Some institutions obtain PET/CTD only, while others obtain PET/CTAL for localization only, followed or preceded by diagnostic quality CT restricted to a particular section of the body. With modern dose reduction techniques for CTAL, and some technological advances allowing CTAC exams to have a sufficient image quality for anatomical localization, the additional radiation exposure from a non-diagnostic CT attenuation correction exam is low. Thus, the major justifications for combining diagnostic quality CT as CTD (understanding the challenges described previously of acquiring a truly diagnostic CT during a CTD) would be to provide excellent anatomic image correlation capabilities for PET images, in the cases, where subtle functional or lesion uptake requires greater localization refinement, and to reduce patient dose by removing the CTAC or CTAL exam in conjunction with a separate diagnostic CT in lieu of a single CTD exam.

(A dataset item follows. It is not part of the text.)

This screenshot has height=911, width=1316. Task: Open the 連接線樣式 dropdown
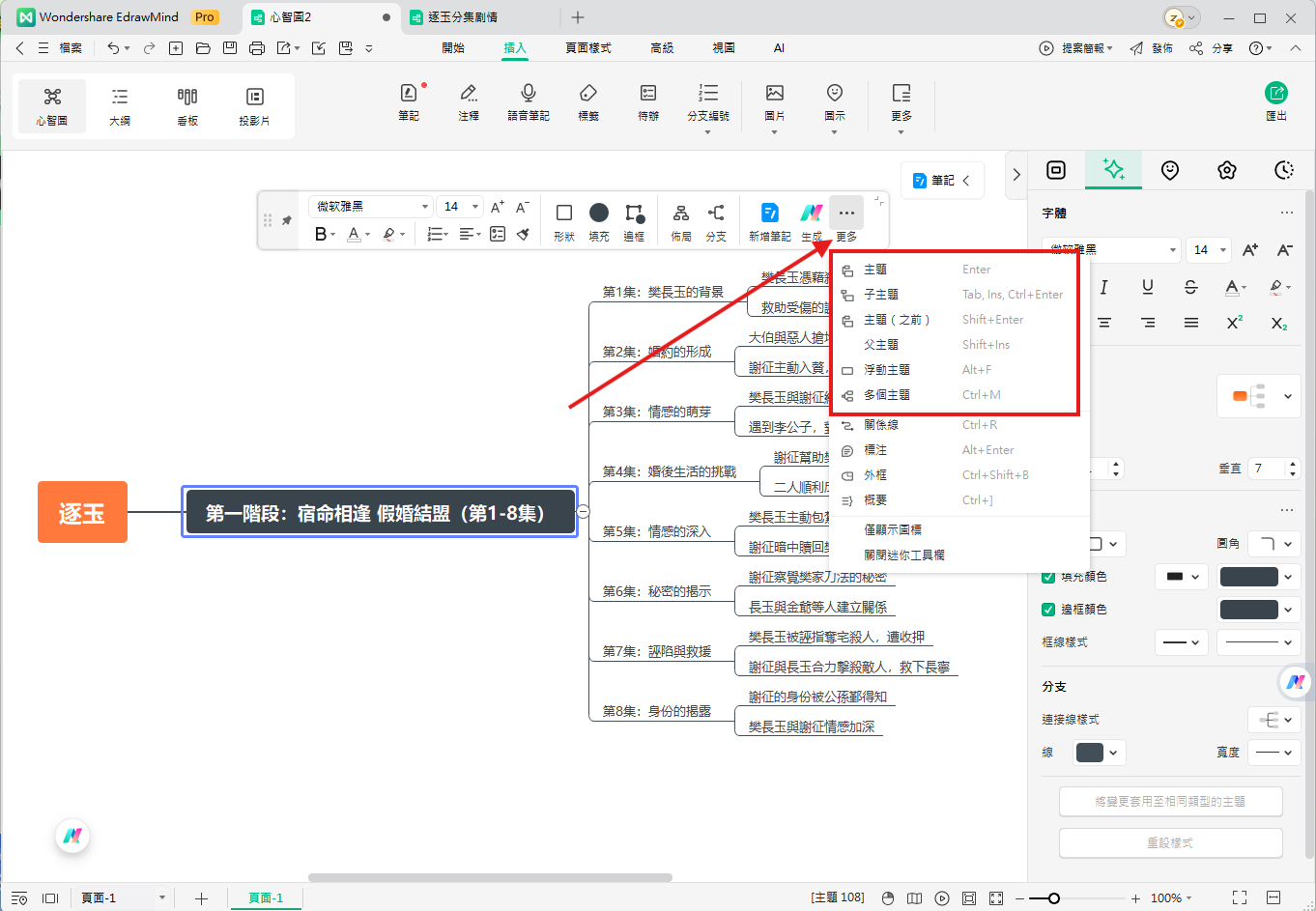1274,720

ImageWisely has recommended three broad categories for the dose optimization of CT for attenuation correction purposes in PET/CT imaging: (1) CTD for fully diagnostic CT quality; (2) CTAL for anatomic localization of PET images; and (3) CTAC for PET attenuation correction only. All three categories were discussed in this review along with an analysis and discussion of the estimated patient dose levels for each category.